— What you are asked to do —
In the entries below, find the line with "The width and height of the screenshot is (1000, 570)." and the line with "Given: Switch to MX Lookup tab"; reproduce those two lines and all lines between them exactly, without pictures.

### Supplied material ###

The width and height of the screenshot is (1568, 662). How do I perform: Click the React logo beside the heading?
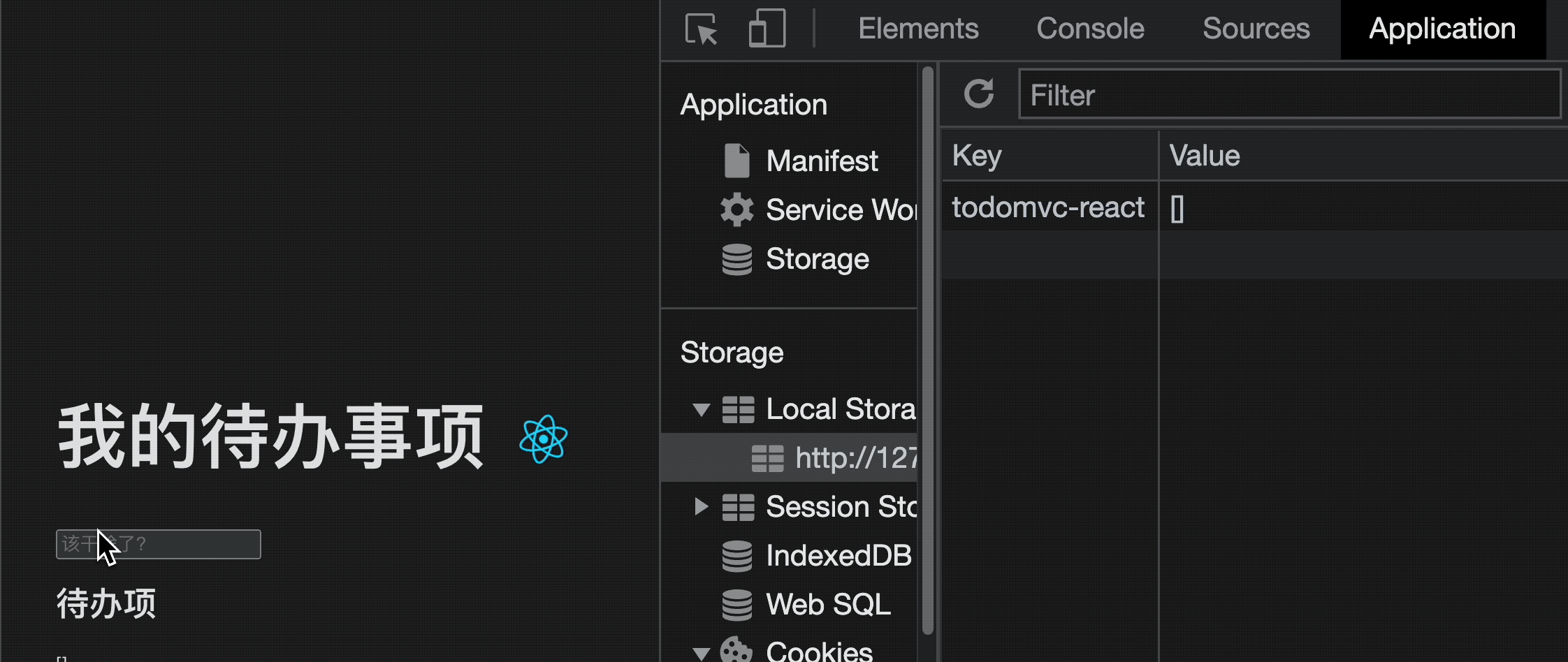pos(543,439)
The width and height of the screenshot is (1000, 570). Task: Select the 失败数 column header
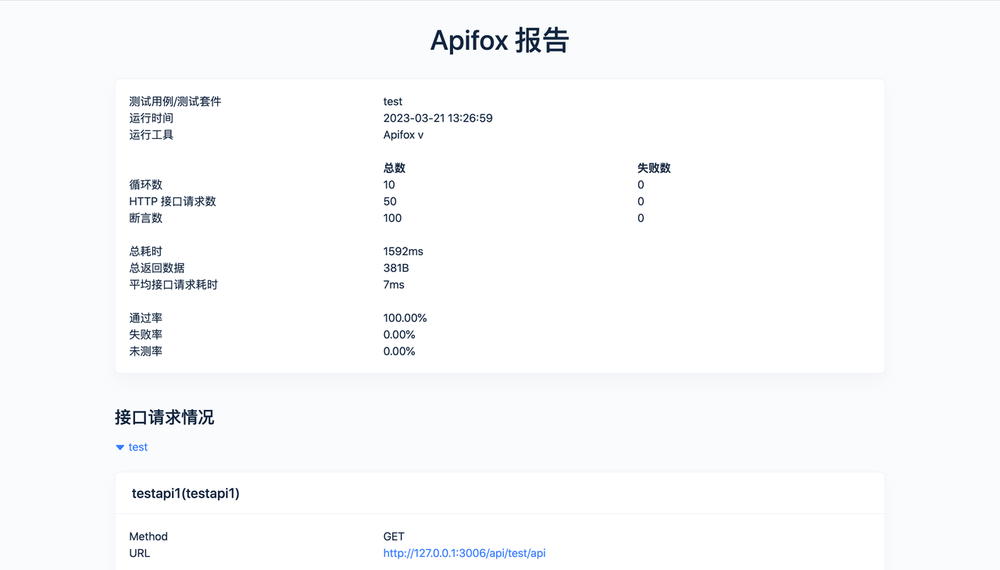(653, 168)
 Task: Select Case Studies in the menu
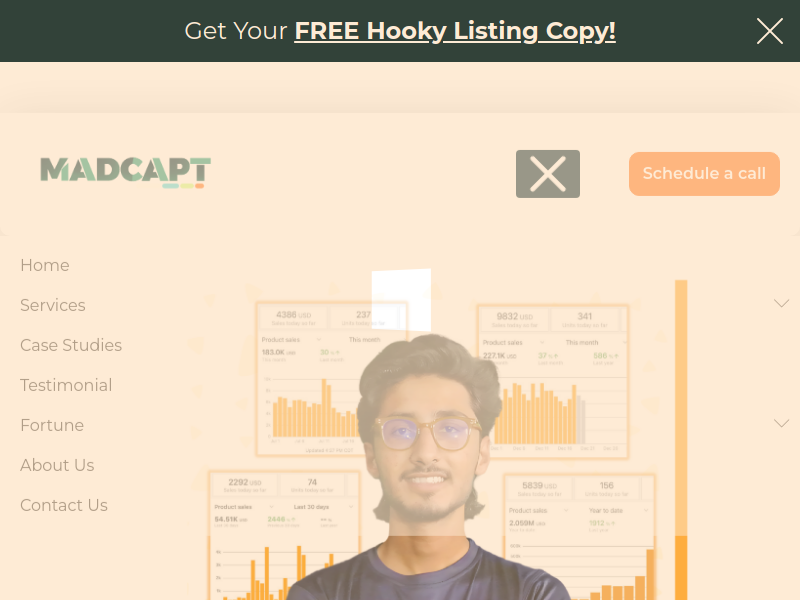coord(71,345)
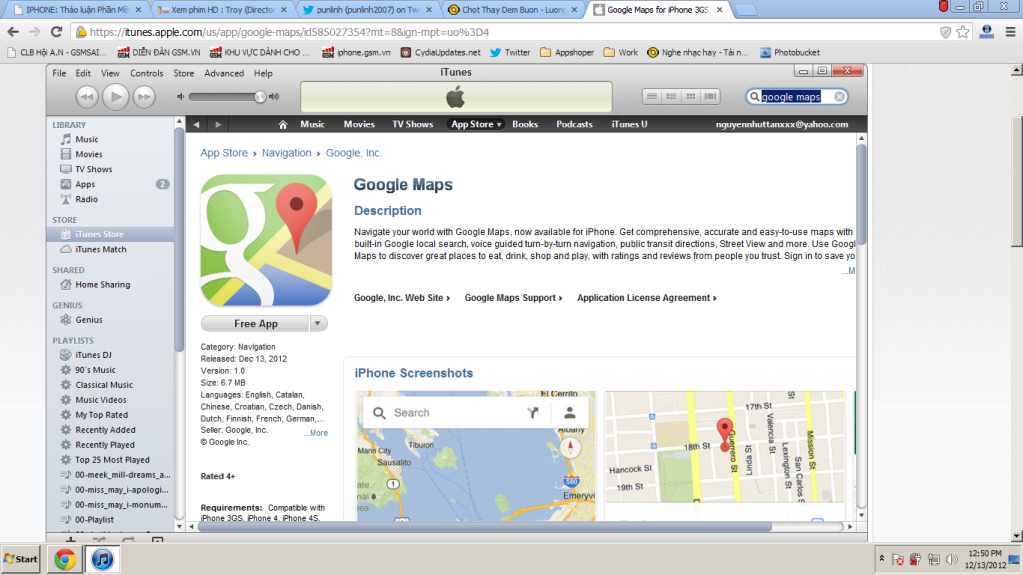Open the Free App dropdown arrow
The height and width of the screenshot is (575, 1023).
point(318,323)
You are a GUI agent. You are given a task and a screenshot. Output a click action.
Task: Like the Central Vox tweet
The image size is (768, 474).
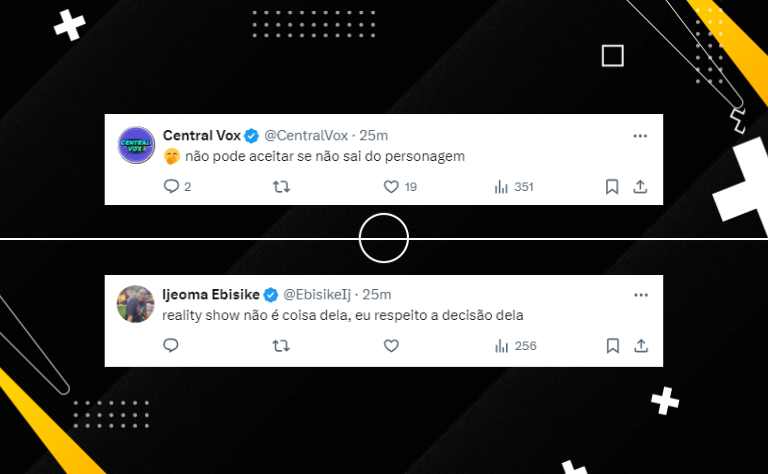coord(400,187)
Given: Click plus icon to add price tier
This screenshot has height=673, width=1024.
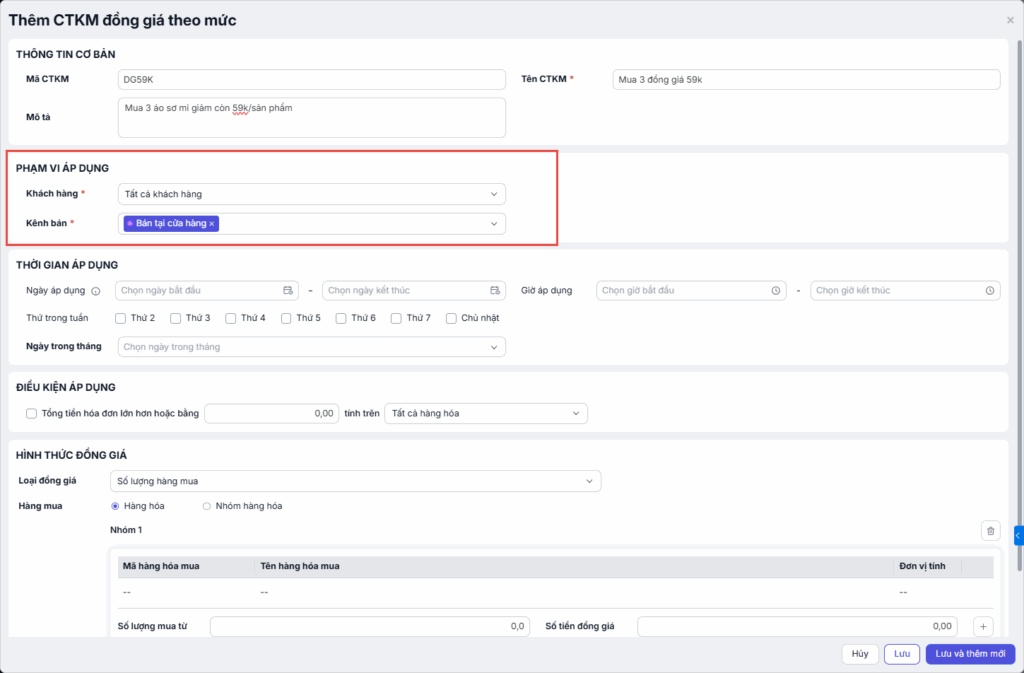Looking at the screenshot, I should click(982, 627).
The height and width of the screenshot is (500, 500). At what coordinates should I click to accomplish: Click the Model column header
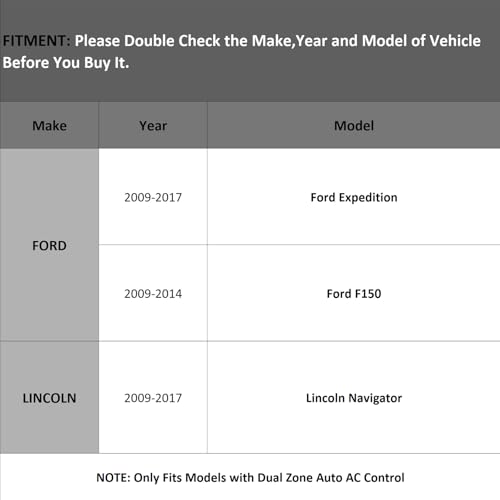(354, 126)
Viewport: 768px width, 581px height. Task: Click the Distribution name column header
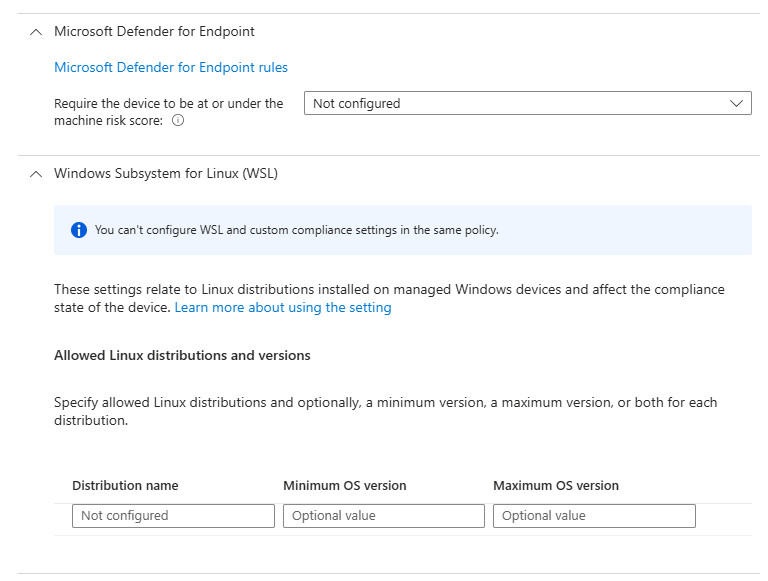pos(125,486)
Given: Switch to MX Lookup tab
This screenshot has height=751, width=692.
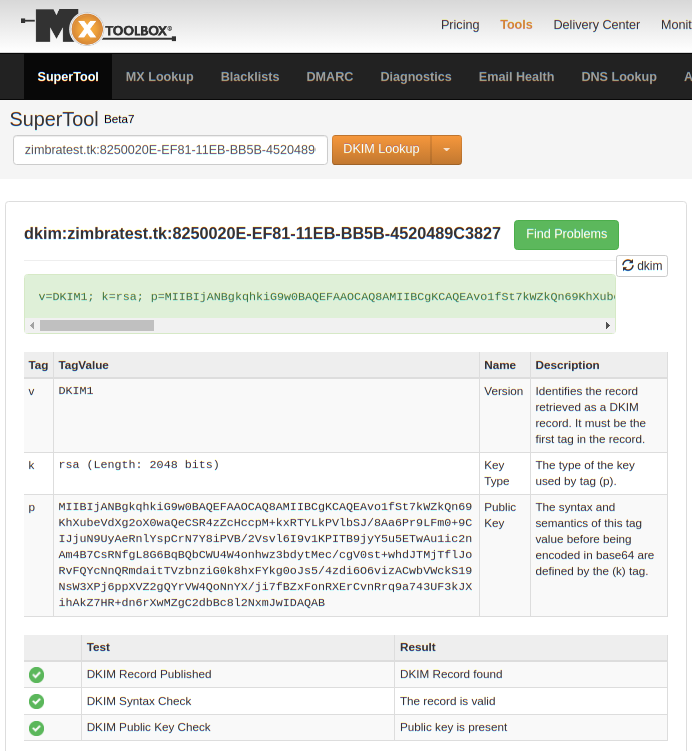Looking at the screenshot, I should pyautogui.click(x=159, y=77).
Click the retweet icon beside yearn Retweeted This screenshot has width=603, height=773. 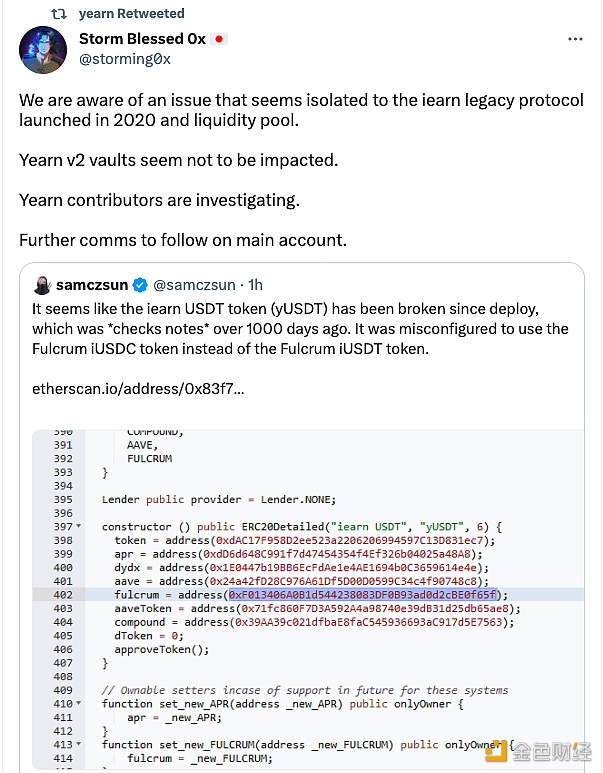click(x=59, y=14)
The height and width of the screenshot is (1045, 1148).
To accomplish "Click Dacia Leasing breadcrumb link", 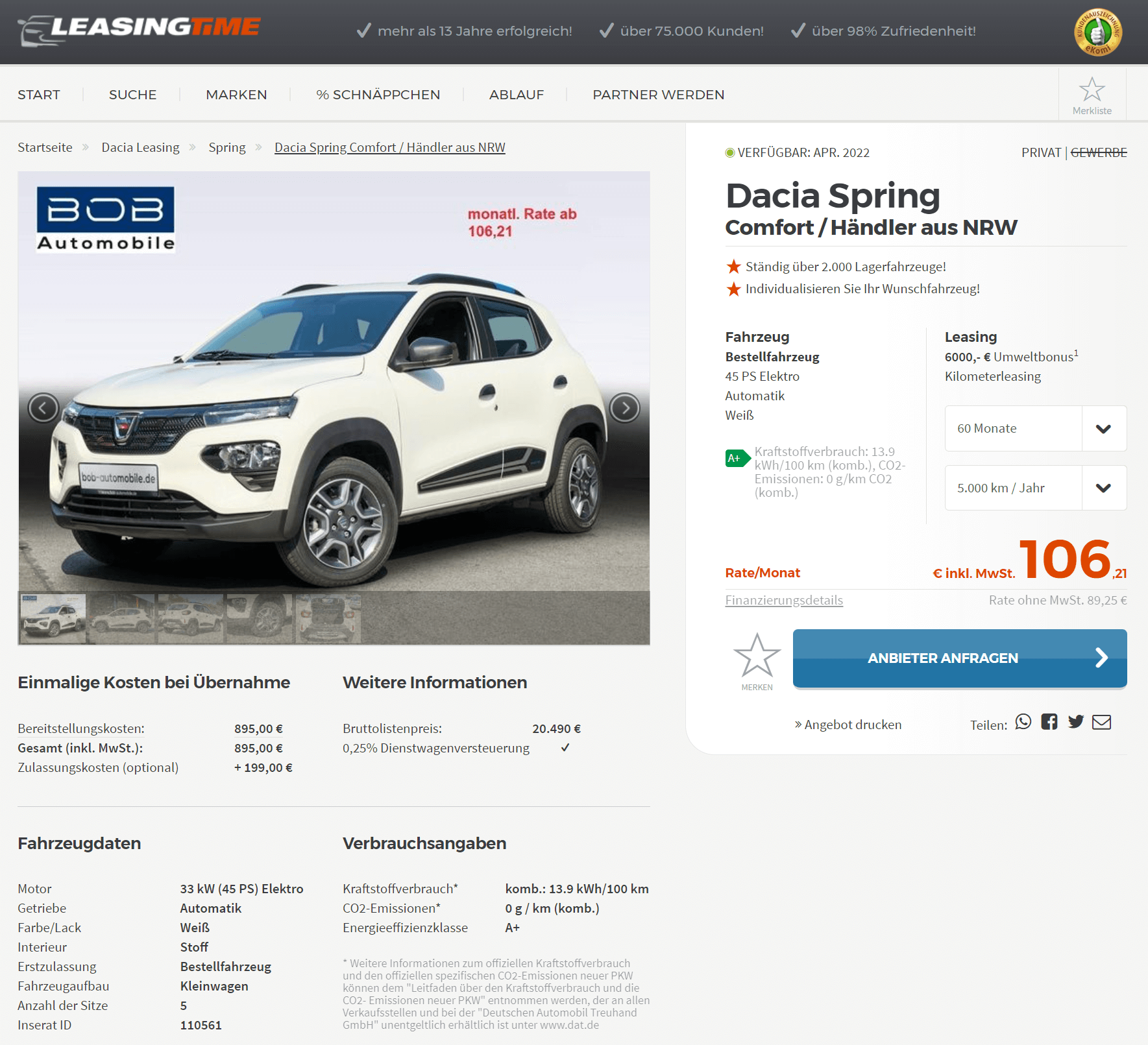I will [140, 147].
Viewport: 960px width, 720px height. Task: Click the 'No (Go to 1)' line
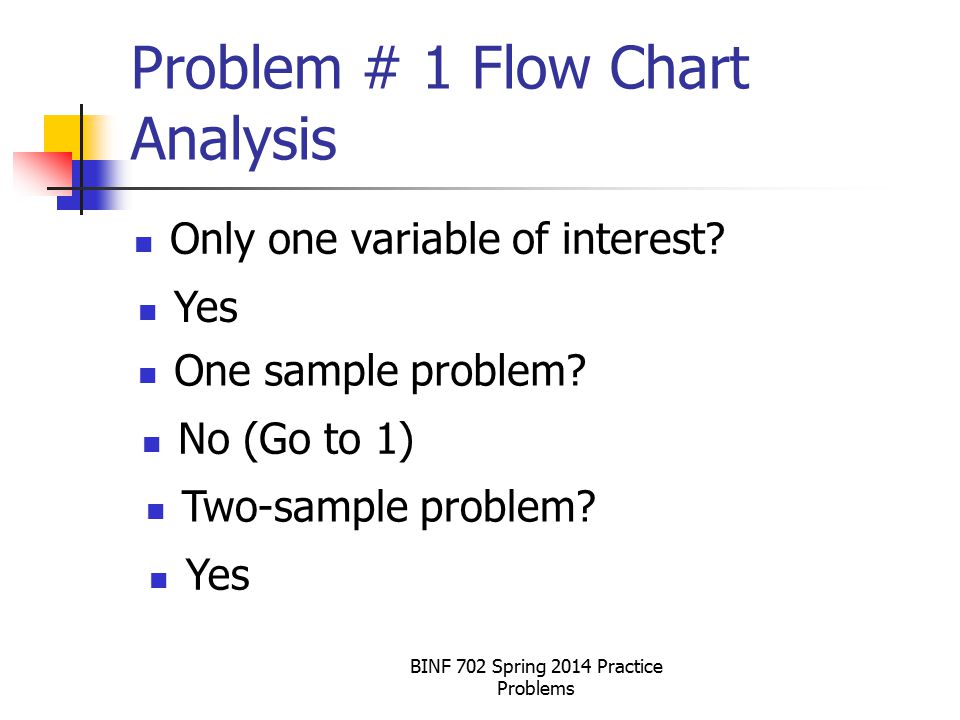tap(296, 440)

###

— Result —
The width and height of the screenshot is (1000, 570). Task: Select the 失败数 column header
(653, 168)
 Task: Select Case Studies in the menu
coord(71,345)
Open the Free App dropdown arrow
The height and width of the screenshot is (575, 1023).
point(318,323)
You are a GUI agent. You are given a task and a screenshot. Output a click action.
Task: Like the Central Vox tweet
The image size is (768, 474).
coord(400,187)
Given: Click plus icon to add price tier
This screenshot has height=673, width=1024.
Looking at the screenshot, I should click(982, 627).
The height and width of the screenshot is (500, 500). At what coordinates should I click to accomplish: Click the Model column header
(354, 126)
Viewport: 768px width, 581px height. Task: Click the Distribution name column header
pos(125,486)
Given: Switch to MX Lookup tab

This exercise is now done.